Fernando had the idea of making a sort of music video out of it. In addition to shots of me moseying about at A Studio in the Woods, he also filmed me recording the audio of the poems plus the music I had composed on guitar, thunder tube, and hand drum. Our recording engineer, James Whitten of HighTower Recording, showed great skill in making it as easy as possible for my ideas about the audio to be realized in the best recording experience I’ve had in decades.
As such, the first Ishakkoy film came into existence, and I continue to enjoy it. It played at the Contemporary Arts Center New Orleans for the duration of the exhibition. On my first visit to see the exhibition in person, George Scheer told me that the looping, somewhat unresolved, guitar lick of the film is an excellent metaphor regarding the struggles of our times. I have to agree.

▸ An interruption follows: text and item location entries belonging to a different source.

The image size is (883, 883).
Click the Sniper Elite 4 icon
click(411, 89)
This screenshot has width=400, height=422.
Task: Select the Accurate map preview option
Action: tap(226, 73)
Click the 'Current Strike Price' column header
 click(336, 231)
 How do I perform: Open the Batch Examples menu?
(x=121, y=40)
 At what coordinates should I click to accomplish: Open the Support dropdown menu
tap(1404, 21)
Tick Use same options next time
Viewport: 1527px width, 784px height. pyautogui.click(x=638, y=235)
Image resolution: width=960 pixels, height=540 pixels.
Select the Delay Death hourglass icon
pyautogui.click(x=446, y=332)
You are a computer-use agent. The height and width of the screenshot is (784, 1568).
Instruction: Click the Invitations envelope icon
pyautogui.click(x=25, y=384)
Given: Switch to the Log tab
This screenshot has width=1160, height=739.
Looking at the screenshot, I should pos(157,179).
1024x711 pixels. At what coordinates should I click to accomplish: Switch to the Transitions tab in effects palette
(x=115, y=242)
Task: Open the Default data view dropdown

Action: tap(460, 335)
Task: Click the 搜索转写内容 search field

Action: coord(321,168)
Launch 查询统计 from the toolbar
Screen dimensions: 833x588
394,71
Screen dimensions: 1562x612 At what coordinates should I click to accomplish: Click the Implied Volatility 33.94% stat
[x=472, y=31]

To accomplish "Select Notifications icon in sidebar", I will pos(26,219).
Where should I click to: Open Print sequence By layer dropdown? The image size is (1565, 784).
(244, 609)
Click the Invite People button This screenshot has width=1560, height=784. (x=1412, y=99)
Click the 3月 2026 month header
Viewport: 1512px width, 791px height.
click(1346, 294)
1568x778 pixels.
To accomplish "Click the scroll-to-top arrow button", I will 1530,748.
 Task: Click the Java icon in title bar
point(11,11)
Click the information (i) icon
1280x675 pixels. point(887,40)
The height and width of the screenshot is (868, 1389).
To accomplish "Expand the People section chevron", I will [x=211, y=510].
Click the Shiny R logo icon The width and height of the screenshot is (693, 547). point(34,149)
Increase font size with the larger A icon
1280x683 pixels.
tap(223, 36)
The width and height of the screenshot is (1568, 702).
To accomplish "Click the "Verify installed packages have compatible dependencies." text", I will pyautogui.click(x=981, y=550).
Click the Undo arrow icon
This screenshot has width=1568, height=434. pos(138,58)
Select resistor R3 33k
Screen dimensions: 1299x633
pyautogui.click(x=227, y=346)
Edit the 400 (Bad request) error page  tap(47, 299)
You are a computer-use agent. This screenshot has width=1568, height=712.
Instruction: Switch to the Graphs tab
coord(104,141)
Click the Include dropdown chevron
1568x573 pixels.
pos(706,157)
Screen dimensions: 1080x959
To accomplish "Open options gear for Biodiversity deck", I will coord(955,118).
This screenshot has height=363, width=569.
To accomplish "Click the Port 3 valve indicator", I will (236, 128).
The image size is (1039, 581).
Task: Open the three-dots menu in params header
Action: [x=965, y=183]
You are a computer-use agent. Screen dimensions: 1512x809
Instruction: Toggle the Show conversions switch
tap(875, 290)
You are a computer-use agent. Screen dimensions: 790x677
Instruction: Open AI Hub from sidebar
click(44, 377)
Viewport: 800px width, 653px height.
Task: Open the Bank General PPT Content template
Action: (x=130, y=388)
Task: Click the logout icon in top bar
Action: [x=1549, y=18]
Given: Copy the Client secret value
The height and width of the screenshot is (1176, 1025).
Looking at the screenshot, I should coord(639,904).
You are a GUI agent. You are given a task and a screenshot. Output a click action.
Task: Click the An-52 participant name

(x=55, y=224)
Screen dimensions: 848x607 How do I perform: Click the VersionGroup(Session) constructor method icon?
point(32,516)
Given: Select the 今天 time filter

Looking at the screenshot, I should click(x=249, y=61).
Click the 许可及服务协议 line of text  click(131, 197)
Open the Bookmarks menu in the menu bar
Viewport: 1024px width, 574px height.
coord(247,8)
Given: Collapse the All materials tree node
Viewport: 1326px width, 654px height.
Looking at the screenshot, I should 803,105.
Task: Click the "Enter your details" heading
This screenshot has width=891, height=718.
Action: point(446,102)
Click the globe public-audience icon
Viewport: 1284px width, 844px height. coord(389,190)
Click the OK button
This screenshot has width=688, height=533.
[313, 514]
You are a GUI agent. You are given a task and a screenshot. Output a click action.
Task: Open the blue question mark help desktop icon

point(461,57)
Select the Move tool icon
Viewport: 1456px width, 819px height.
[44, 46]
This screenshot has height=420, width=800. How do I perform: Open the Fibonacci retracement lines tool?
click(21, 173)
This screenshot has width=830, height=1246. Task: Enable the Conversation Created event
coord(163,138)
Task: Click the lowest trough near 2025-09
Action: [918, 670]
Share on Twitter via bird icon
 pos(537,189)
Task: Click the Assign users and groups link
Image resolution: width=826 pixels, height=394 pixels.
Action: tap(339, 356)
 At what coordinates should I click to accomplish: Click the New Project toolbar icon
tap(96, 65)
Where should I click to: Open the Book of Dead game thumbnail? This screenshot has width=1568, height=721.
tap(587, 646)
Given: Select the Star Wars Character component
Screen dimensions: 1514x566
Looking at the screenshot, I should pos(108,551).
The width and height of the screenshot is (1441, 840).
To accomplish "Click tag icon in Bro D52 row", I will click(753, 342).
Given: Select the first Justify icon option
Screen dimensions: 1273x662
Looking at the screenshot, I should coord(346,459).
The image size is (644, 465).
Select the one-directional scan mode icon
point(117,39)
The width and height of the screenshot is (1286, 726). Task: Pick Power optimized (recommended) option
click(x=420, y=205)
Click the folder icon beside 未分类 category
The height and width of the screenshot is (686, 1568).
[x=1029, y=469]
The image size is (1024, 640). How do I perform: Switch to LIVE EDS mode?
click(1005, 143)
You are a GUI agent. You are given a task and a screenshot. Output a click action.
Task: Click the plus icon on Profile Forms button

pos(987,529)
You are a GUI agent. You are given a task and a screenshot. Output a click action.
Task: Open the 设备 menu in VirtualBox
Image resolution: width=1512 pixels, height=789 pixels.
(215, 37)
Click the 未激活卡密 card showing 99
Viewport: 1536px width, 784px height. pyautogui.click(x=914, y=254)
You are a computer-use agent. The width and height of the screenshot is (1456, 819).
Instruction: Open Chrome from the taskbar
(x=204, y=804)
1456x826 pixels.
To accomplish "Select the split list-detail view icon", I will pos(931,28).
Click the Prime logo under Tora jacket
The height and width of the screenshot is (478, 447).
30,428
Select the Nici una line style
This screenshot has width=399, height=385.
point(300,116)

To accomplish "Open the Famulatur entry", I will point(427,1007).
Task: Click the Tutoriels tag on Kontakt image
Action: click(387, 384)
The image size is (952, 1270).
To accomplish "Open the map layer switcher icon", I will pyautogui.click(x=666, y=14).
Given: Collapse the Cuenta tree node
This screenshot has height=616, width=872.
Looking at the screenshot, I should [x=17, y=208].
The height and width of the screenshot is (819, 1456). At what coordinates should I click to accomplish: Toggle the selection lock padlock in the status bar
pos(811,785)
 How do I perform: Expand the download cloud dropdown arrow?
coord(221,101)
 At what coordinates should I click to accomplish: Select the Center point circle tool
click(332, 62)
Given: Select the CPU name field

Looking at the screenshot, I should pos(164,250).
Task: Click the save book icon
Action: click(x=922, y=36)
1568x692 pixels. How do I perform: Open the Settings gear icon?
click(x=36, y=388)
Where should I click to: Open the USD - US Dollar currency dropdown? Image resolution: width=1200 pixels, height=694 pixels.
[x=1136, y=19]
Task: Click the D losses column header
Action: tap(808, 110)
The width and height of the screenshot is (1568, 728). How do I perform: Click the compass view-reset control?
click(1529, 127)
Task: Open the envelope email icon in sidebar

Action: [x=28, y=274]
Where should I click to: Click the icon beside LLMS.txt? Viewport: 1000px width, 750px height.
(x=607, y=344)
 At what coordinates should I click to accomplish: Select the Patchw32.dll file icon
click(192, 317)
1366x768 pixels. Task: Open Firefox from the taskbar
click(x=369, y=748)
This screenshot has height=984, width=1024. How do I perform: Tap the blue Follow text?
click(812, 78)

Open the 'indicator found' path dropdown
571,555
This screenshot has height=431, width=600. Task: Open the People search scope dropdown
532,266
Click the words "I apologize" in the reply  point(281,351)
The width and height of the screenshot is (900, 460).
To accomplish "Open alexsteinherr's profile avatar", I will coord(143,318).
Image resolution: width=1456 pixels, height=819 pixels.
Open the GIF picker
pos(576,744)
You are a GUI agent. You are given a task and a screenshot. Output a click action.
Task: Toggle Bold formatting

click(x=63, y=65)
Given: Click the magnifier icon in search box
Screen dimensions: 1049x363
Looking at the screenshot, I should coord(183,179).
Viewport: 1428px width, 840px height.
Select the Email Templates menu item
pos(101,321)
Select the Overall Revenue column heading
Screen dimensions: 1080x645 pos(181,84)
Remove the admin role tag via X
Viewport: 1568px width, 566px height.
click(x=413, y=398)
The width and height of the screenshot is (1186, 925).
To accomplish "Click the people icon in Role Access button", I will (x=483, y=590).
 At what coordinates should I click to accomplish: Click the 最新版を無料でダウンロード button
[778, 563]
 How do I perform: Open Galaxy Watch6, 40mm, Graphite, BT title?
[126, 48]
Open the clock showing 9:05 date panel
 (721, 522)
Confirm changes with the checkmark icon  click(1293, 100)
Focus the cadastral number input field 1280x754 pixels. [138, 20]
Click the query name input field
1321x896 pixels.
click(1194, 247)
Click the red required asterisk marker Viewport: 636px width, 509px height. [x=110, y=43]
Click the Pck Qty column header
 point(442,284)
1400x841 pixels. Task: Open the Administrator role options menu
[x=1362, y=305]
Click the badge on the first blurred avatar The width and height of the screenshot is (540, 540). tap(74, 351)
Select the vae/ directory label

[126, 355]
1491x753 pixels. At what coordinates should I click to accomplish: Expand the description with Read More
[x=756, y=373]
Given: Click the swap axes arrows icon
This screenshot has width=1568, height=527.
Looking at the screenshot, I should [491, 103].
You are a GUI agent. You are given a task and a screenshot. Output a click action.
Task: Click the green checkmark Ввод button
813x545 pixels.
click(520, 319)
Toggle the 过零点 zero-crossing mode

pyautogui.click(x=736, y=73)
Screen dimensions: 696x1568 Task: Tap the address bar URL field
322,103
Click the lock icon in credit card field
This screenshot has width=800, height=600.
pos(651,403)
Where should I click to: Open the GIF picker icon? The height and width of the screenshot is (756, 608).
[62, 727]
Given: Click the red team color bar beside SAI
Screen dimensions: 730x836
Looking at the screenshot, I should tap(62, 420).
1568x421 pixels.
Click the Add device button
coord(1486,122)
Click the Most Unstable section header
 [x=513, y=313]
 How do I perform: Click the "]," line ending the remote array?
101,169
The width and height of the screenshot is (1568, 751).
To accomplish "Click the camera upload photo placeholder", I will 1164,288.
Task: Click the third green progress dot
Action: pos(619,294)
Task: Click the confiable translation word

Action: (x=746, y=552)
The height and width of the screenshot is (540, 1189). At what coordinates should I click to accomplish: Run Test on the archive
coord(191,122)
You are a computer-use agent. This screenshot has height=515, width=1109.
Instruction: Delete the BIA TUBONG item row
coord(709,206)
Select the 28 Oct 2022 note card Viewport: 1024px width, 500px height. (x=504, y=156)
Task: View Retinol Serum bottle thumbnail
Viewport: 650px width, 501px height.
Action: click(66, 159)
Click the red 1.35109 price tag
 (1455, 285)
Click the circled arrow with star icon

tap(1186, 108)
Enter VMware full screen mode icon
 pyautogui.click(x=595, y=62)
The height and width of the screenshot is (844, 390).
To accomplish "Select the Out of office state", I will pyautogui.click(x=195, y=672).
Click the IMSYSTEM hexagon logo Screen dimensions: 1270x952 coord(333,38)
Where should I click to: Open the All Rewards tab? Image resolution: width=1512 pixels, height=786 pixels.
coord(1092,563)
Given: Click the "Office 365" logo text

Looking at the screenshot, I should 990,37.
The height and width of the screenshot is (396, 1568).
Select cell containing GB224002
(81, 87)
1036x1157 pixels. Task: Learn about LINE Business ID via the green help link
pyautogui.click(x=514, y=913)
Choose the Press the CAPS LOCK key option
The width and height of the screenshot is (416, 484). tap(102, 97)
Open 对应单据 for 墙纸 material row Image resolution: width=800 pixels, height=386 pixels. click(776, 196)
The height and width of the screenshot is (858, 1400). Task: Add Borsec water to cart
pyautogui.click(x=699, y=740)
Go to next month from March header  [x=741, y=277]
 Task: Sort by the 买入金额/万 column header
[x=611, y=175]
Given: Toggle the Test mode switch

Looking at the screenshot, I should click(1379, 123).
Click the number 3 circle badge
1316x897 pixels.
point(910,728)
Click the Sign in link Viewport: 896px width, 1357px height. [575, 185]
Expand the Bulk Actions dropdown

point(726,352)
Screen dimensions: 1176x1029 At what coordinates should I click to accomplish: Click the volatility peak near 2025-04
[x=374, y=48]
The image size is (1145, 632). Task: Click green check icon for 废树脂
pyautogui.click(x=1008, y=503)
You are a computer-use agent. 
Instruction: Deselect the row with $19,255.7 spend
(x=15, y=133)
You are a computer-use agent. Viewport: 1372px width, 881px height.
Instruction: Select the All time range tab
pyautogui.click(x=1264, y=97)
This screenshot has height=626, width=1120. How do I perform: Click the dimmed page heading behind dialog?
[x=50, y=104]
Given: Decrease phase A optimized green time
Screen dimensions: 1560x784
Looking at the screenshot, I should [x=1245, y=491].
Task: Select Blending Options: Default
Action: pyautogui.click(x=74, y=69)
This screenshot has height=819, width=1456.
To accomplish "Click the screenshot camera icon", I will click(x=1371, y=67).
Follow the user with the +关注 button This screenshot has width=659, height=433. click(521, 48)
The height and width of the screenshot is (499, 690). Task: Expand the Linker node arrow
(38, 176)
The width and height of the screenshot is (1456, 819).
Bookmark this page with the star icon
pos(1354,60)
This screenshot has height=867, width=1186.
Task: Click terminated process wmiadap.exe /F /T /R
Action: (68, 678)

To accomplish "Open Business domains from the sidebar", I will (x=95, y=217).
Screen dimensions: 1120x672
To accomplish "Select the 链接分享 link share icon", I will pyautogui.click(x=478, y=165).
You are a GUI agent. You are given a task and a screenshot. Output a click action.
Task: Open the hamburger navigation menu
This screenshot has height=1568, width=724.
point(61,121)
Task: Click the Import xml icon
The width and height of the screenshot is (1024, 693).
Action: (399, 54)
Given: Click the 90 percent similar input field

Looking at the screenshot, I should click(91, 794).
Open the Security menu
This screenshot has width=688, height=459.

About Jeffery U. Darensbourg
Writer, public speaker, researcher, zinemaker, and provocateur Jeffery U. Darensbourg, PhD, is member of the Atakapa-Ishak Nation of Southwest Louisiana and Southeast Texas. He is the founder and Editor-Who’s-not-a-Chief of Bulbancha Is Still a Place: Indigenous Culture from New Orleans. Recently a writer-in-residence at Tulane University’s A Studio in the Woods and a Monroe Fellow of New Orleans Center for the Gulf South at Tulane, Jeffery is working on a book length study of the Atakapa-Ishak of Southwest Louisiana.